Dijon en a fini avec ses emprunts toxiques

La ville de Dijon a mis un terme définitif à ses trois emprunts toxiques. Pour sortir de ces emprunts qui représentaient un encours total de 35,6 millions d’euros, deux souscrits auprès de la Sfil et le troisième auprès du Crédit foncier, la Ville bénéficie de l’appui du fonds du soutien créé par l’État, pour un montant total de près de 20 millions d’euros. Le réaménagement de ces prêts s’est fait sur la base de taux fixes similaires à ceux qui auraient été proposés à l’époque.
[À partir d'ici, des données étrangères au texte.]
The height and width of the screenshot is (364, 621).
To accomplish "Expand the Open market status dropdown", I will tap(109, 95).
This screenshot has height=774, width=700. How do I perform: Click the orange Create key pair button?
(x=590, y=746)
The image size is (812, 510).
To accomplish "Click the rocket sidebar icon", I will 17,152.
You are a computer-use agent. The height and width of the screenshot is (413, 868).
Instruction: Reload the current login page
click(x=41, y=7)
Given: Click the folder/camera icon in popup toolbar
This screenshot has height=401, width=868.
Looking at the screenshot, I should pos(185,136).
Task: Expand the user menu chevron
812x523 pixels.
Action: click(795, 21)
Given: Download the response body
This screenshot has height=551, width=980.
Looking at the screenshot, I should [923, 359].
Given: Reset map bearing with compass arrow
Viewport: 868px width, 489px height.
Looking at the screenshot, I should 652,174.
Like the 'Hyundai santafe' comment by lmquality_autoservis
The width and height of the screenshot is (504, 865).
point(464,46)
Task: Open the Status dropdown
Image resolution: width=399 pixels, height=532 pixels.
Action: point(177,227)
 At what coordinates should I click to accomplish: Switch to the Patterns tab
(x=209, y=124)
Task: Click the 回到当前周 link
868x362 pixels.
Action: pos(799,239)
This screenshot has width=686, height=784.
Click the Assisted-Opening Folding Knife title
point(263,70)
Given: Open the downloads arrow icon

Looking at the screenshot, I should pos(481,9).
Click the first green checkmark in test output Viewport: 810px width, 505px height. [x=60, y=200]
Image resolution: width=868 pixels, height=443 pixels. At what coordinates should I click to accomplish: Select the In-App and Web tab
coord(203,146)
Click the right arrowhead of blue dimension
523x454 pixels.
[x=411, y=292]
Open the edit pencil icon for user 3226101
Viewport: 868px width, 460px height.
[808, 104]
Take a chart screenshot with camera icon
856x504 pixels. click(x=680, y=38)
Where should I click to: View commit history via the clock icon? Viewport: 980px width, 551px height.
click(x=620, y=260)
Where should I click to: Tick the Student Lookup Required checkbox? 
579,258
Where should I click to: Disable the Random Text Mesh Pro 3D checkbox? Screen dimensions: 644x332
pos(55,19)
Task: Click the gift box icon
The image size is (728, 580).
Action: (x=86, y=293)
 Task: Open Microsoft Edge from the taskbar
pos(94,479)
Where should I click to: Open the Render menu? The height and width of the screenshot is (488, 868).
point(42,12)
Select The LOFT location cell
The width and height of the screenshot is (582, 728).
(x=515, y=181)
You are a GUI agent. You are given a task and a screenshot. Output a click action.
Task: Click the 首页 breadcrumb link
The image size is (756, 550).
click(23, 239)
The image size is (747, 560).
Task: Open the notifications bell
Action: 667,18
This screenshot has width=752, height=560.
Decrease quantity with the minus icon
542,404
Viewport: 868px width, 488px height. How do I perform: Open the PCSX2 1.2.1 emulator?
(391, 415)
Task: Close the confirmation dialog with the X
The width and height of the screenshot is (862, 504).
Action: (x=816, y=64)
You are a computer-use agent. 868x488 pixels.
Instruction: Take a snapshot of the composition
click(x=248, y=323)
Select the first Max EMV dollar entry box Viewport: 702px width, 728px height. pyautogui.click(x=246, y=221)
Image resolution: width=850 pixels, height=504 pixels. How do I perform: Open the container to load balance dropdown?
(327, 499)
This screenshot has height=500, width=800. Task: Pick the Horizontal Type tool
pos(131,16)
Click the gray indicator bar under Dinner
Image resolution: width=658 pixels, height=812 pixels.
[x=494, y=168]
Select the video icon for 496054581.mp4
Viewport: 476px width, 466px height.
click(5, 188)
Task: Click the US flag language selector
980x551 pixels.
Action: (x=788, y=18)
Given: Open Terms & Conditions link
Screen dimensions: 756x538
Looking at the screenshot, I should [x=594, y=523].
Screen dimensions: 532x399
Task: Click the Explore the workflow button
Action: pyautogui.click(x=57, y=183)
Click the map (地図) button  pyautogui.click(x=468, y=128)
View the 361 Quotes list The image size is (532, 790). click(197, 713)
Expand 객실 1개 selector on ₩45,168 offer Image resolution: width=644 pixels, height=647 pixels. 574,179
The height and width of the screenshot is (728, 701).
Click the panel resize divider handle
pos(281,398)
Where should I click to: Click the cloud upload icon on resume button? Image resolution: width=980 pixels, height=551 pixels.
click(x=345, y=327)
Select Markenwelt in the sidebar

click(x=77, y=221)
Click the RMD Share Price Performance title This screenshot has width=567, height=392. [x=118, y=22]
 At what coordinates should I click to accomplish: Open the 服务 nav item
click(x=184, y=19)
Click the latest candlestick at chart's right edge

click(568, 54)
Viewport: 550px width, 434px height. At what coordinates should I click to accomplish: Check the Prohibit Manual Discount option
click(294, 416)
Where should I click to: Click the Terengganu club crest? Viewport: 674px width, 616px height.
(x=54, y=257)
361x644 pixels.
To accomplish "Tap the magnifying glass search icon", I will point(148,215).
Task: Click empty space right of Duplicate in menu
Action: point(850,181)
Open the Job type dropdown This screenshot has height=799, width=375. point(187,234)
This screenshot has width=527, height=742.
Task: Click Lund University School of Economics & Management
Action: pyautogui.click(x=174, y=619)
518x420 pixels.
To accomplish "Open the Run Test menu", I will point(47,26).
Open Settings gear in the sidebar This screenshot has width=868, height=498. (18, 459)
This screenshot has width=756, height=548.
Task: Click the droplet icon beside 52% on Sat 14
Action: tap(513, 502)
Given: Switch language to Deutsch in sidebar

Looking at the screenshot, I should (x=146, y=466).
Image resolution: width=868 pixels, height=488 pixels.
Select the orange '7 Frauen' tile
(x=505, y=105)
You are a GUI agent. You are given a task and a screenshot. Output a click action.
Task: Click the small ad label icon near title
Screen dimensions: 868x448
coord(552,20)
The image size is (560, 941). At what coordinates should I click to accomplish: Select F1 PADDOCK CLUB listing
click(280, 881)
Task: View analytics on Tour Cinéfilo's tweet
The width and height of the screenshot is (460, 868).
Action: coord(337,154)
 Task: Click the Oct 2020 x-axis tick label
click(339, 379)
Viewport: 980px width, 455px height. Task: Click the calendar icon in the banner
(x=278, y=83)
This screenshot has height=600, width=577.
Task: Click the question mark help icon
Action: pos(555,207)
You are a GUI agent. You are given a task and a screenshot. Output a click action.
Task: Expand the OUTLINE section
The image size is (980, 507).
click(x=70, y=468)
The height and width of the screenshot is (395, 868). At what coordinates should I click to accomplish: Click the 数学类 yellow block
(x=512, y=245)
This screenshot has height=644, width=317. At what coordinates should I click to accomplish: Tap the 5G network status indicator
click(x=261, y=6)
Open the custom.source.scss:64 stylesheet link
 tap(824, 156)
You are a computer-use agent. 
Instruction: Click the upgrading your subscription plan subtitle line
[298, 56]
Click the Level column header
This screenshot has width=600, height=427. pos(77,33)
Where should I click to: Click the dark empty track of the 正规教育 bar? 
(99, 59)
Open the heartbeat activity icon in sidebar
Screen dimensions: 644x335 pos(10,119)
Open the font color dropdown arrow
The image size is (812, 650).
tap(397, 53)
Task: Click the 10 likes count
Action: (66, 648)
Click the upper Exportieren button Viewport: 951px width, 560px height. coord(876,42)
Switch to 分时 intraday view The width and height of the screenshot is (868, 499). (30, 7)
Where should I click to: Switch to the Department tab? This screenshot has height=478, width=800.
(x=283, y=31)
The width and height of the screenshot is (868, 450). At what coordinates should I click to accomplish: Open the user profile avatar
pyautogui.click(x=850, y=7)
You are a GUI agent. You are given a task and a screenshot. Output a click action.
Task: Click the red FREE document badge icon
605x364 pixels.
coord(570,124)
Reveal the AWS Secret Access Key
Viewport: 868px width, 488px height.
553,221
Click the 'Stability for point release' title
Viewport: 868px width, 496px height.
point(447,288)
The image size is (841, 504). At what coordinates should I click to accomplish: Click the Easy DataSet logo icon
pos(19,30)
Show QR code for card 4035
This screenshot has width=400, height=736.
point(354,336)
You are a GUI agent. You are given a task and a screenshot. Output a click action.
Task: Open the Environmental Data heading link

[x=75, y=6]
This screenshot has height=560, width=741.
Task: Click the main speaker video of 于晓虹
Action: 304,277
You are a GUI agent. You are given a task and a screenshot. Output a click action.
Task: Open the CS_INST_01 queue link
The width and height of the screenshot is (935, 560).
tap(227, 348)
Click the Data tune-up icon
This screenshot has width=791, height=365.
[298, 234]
Cette opération de désensibilisation nécessite par ailleurs l’engagement de deux nouveaux emprunts, pour un total de 7,62 millions d’euros, à des taux très compétitifs (inférieurs à 1 %).

Le 23 mai et le 6 juin, les conseillers municipaux de Dijon avaient voté en faveur d’une sortie de ces emprunts signés dans les années 2000 à des taux extrêmement faibles, mais variables en fonction de l’évolution des taux de change entre l’euro et le franc suisse ou entre le dollar et le yen. Grâce à ces taux avantageux, la Ville a “gagné” près de 5 millions d’euros ces dernières années. Pour autant, la Ville ne voulait pas s’exposer aux risques qui pèseront à partir de 2018 sur ces types d’emprunts – risques d’autant plus importants que la sortie du Royaume-Uni de l’UE accentue le risque de volatilité sur les marchés de change. Dans un contexte qui lui a permis d’obtenir des conditions de sortie satisfaisantes tout en abandonnant une voie contentieuse à l’issue incertaine, elle a souhaité bénéficier de l’appui du fonds de soutien de l’État qui, à la mi-mai, avait déjà adressé des propositions pour aider 676 collectivités locales à sortir de plus de 1 100 prêts toxiques.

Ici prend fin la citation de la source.